Police in the troubled Indonesian province of Papua say they have named six people as suspects out of 17 detained over the weekend after a violent protest by former mine workers at Freeport McMoran’s Grasberg copper mine.
Violence erupted at the world’s second-biggest copper mine, which employs more than 32,000 staff and contractors, when demonstrators blocked an access point as part of a dispute over the sacking of 3,000 workers by PT Freeport Indonesia, a subsidiary of the Arizona-based company.
Freeport has denied that there was a “formal strike”, and announced that around 3,000 full-time and 1,000 contract employees who were absent had “voluntarily resigned”, but could reapply for their jobs as contractors.
At least seven people were hurt and numerous vehicles and buildings were burned, blocking access to the giant site, which is visible on satellite imagery.
IndustriALL Global Union, a federation of trade unions, has criticised Freeport’s handling of the dismissals, saying that it treated the “fired” workers “inhumanely and with contempt”, and urged the mining giant to reinstate staff and contractors.
The six people named by the authorities carried weapons and committed other offences, police spokesman Ahmad Musthofa Kamal told the media.
In Indonesia, by naming someone as a suspect means the police believe they have sufficient evidence to consider filing charges with most such cases going to court.
Kamal said: “They were carrying machetes, knives and bows and arrows.

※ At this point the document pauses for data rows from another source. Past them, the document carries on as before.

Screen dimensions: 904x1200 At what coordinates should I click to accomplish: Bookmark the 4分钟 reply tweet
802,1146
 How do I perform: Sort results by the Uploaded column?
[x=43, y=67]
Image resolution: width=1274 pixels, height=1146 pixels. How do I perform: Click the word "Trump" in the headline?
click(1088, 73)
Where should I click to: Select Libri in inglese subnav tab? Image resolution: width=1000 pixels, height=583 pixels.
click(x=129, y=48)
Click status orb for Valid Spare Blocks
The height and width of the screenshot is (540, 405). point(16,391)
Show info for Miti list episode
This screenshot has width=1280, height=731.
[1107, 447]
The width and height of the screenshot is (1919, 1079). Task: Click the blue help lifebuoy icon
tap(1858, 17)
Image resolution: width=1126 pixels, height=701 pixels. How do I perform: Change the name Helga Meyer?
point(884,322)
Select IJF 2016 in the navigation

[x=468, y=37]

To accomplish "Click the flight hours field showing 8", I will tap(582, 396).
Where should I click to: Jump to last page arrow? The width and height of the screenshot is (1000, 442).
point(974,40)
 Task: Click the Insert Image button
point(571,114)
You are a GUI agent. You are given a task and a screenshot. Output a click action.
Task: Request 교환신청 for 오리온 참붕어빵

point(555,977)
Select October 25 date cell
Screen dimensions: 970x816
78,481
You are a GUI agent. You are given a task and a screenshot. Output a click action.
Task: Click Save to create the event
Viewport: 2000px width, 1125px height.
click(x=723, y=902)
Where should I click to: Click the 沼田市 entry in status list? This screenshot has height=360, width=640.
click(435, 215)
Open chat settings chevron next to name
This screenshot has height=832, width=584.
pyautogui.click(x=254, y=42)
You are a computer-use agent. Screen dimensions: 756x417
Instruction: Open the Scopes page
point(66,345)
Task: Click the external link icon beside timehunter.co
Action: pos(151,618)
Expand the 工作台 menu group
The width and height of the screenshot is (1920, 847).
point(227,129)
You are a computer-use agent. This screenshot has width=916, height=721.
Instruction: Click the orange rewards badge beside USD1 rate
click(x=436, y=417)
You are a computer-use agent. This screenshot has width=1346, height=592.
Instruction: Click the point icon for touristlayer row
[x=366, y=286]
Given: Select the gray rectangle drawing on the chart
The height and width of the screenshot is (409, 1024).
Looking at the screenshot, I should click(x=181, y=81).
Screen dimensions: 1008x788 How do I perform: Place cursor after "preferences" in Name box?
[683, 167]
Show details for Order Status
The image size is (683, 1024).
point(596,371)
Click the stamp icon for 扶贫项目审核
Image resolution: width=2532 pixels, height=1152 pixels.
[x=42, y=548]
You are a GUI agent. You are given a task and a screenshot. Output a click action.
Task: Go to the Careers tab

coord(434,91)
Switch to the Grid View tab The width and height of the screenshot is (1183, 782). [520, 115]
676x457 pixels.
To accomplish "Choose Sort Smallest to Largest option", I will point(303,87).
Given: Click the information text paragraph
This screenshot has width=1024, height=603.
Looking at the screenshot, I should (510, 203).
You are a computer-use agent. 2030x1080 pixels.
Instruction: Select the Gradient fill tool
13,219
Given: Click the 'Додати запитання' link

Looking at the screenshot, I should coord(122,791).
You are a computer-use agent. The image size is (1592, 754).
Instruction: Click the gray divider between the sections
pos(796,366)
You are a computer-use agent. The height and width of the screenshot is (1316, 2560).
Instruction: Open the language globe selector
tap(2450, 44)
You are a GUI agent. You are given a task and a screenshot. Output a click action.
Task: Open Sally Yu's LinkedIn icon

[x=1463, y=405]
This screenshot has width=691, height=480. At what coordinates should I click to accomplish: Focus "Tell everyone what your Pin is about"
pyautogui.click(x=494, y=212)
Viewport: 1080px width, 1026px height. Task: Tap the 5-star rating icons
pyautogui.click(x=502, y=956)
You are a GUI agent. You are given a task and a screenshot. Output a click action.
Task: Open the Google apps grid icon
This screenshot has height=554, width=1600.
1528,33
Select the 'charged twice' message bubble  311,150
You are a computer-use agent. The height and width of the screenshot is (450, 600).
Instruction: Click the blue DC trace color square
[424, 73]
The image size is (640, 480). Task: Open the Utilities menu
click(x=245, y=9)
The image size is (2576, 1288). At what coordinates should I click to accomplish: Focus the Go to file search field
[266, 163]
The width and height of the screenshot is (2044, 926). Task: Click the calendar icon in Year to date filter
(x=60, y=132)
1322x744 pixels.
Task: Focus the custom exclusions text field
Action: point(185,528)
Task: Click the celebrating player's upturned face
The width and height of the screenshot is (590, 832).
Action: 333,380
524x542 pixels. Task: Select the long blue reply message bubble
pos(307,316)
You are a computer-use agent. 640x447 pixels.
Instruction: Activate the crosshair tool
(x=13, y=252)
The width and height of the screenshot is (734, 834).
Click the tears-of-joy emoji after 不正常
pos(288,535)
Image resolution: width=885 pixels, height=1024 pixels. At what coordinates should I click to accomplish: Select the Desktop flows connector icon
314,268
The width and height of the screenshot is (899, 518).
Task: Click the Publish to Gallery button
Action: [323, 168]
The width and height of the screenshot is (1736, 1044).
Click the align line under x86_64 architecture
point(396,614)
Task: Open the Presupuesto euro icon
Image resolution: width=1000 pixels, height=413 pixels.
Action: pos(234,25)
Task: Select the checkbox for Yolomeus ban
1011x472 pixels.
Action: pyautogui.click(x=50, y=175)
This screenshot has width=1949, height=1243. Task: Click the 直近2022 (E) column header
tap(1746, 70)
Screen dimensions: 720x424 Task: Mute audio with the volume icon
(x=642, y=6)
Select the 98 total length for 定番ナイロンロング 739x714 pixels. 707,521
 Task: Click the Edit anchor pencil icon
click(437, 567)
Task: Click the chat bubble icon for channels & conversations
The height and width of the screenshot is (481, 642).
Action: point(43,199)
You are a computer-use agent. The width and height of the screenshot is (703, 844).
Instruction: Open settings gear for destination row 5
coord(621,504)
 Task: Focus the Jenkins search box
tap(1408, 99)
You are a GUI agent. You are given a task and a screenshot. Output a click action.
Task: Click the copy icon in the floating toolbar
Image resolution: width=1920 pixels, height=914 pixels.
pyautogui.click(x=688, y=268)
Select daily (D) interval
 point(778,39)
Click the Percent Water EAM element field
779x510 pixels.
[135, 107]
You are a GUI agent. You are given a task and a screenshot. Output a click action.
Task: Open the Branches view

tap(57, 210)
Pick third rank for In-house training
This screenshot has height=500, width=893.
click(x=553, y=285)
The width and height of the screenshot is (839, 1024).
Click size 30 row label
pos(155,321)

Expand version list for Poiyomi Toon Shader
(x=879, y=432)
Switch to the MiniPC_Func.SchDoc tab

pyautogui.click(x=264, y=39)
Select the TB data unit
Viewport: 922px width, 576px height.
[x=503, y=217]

This was not an ordinary demonstration.”
A search was also being made for a “armed group of criminals” after shooting in the area left a police officer injured, Kamal said. Sprawling, jungle-covered Papua makes up around a quarter of Indonesia’s landmass but less than 6 per cent of the total population, making it ideal territory for insurgents.
Head of Papua police, Inspector General Boy Rafli Amar, announced that Freeport vehicles could again operate normally in the area.
Grasberg is a major source of revenue for the Indonesian economy but its social and environmental impact is a source of friction between police and the Papuan residents.
Between 2009 and 2015, shootings within the mine zone left at least 20 people dead and wounded 59. In 2015, Freeport reportedly paid US$21 million for government security.